I'll add an issue notice to the memcached bug tracker to suggest setting the stack size explicitly when starting threads.

Thanks again,

Dave.

On 07/02/2011 10:08, Rohit Karlupia wrote:
If it helps, you could reduce the stack size on linux using ulimit -s <stackSizeInKB)

thanks!
rohitk

On Mon, Feb 7, 2011 at 1:32 PM, letmewatch.TV <pay.letmewatch.tv <http://pay.letmewatch.tv>@gmail.com <http://gmail.com>> wrote:

    Hi Dormando,

    Thanks for your response.


    On 06/02/2011 23:44, dormando wrote:

            I've found (part of) the answer to my own question - the
            virtual
            memory comes from the thread stacks.  Setting -t 1 reduces
            the virtual
            memory to around 20MB.

            I've read from other posts that it is no longer possible
            to have a non-
            threaded memcached version.  It appears on my system that
            the stack
            size being used is 10MB.  This is almost certainly way too
            large.  Is
            there any way to conveniently (i.e. without major edits to
            the source
            code) set the thread stack size for the threads that
            memcached uses,
            e.g. through a macro setting?

        There's some amount of overhead with pre-allocating the hash
        table and
        this and that... that'll show up as virtual memory until
        data's written
        into it. Also note that memcached will lazily allocate one
        slab per slab
        class, so even if you set -m 12 you'll end up using 50+ megs
        of ram if you
        put one item in each slab class.

        You could also use -I to lower the max item size and reduce
        some overhead.

    I tried varying the values for -I, but it made no difference to
    the overall vmem displayed when starting up (though it may in time).

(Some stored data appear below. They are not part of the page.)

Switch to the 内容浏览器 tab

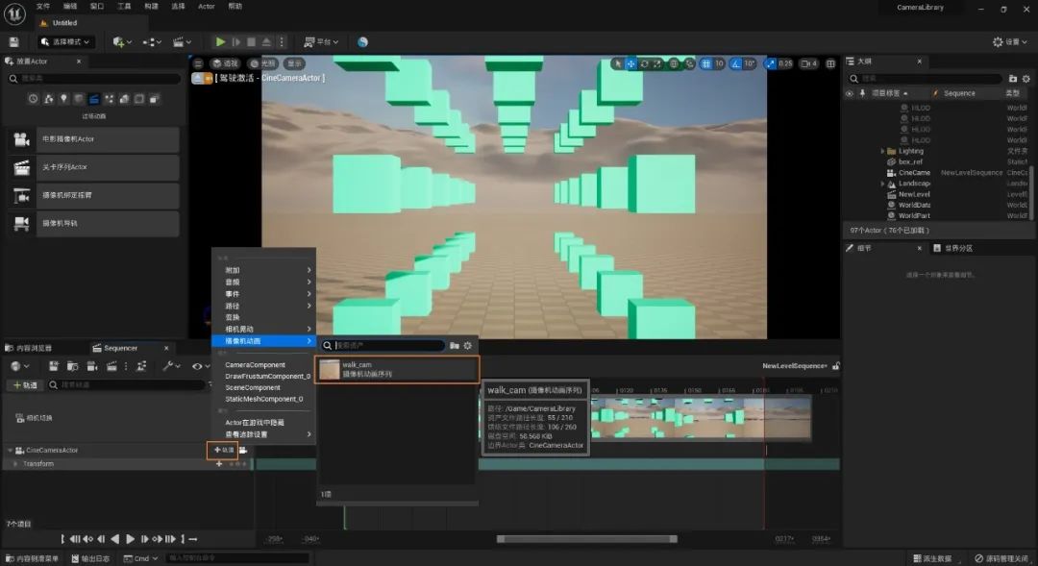[34, 348]
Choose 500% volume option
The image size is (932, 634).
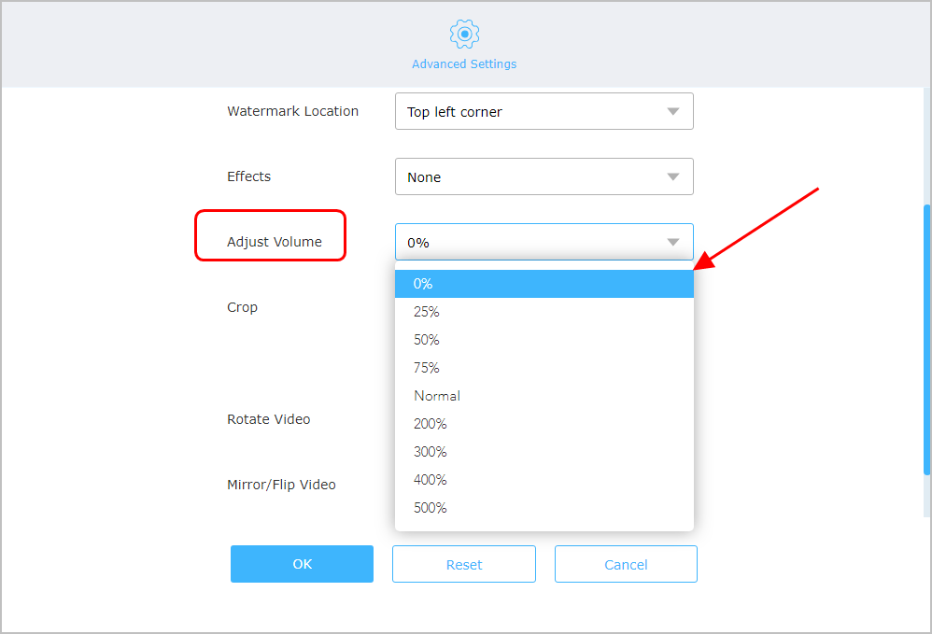(544, 508)
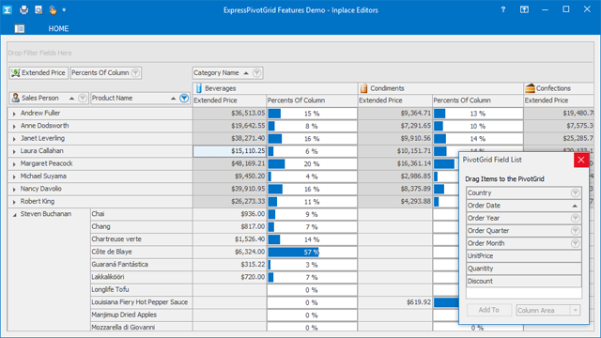Open Category Name filter funnel icon
The width and height of the screenshot is (601, 338).
[256, 73]
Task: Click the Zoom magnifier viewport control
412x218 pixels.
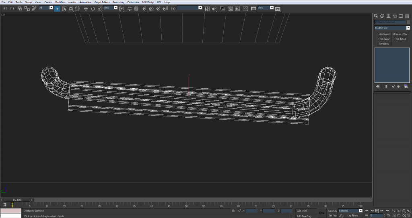Action: [393, 210]
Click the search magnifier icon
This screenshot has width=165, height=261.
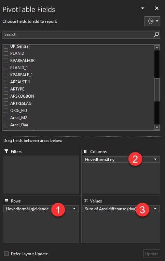(156, 34)
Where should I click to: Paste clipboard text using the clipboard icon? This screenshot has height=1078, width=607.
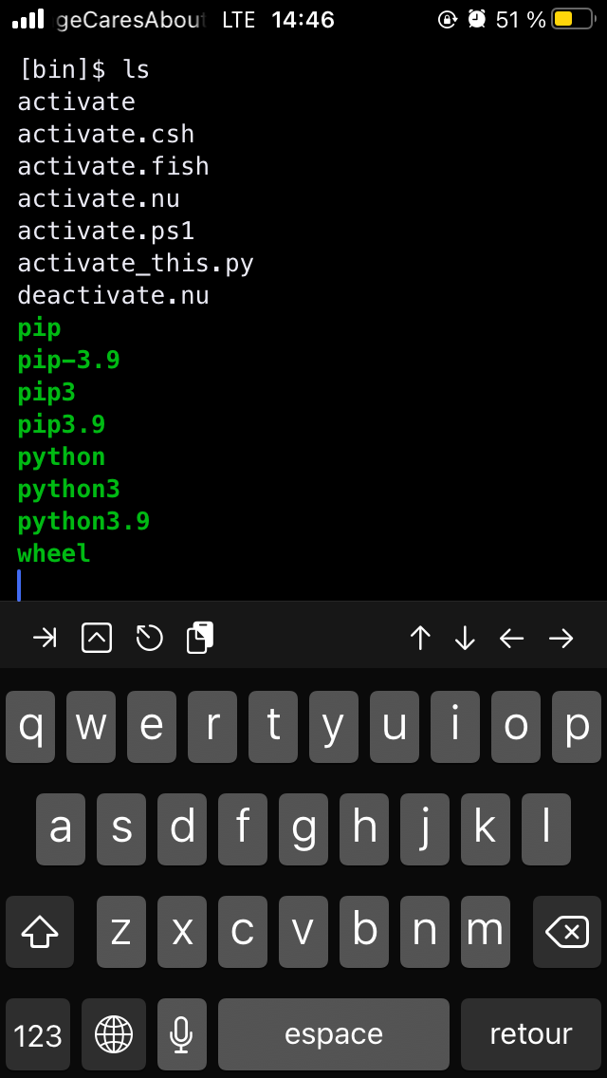[x=200, y=637]
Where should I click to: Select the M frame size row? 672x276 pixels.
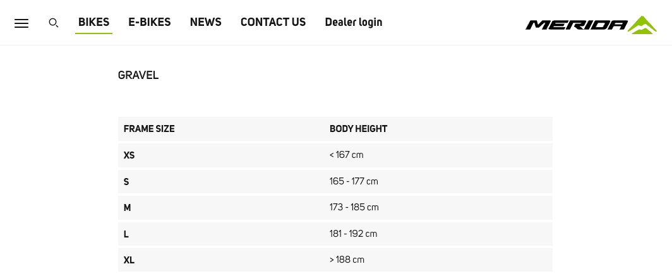point(335,208)
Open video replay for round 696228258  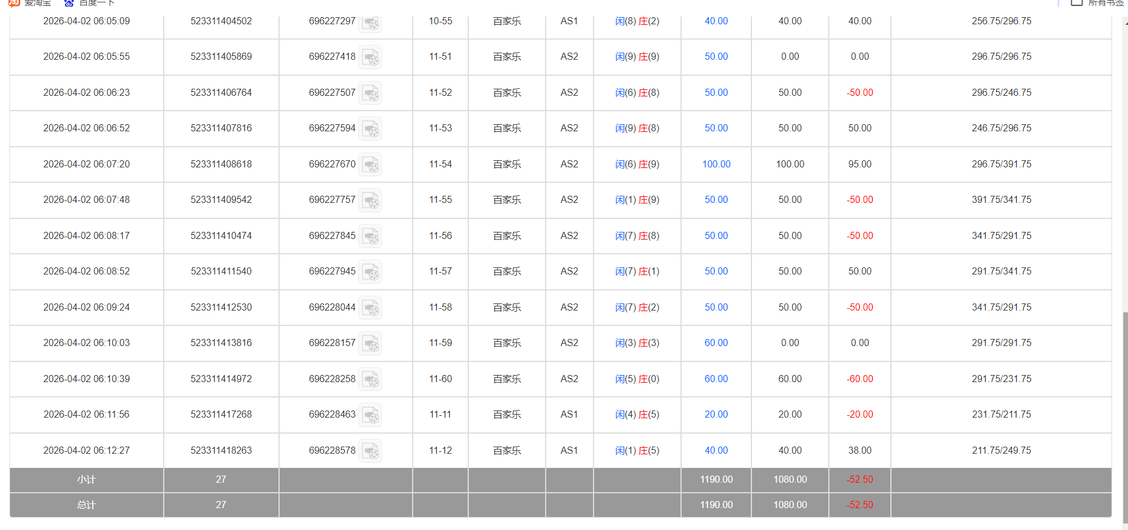(x=371, y=380)
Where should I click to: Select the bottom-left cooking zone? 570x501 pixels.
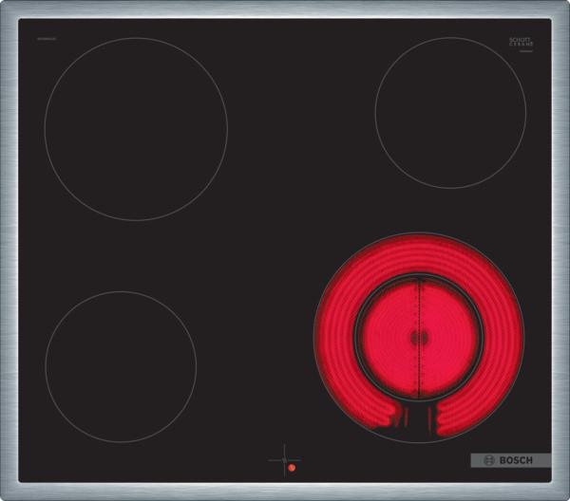coord(121,366)
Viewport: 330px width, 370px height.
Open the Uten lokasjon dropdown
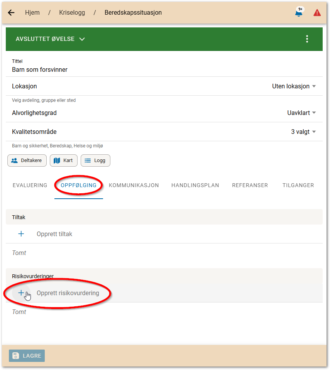294,86
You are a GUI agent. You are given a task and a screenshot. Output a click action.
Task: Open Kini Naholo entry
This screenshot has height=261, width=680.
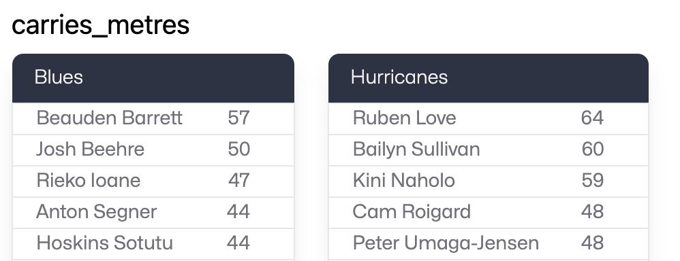pyautogui.click(x=489, y=181)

        Don't think it explicitly sets the thread stack size, and I
        forget how to
        tweak that offhand, I think google will tell you :P

    I've decided to move my memory caching into eaccelerator (for
    PHP), since for the current app it doesn't need data to be hosted
    on multiple machines - and thus both reduces the size of virtual
    mem and will access the data slightly quicker.

    Thanks again,

    Dave.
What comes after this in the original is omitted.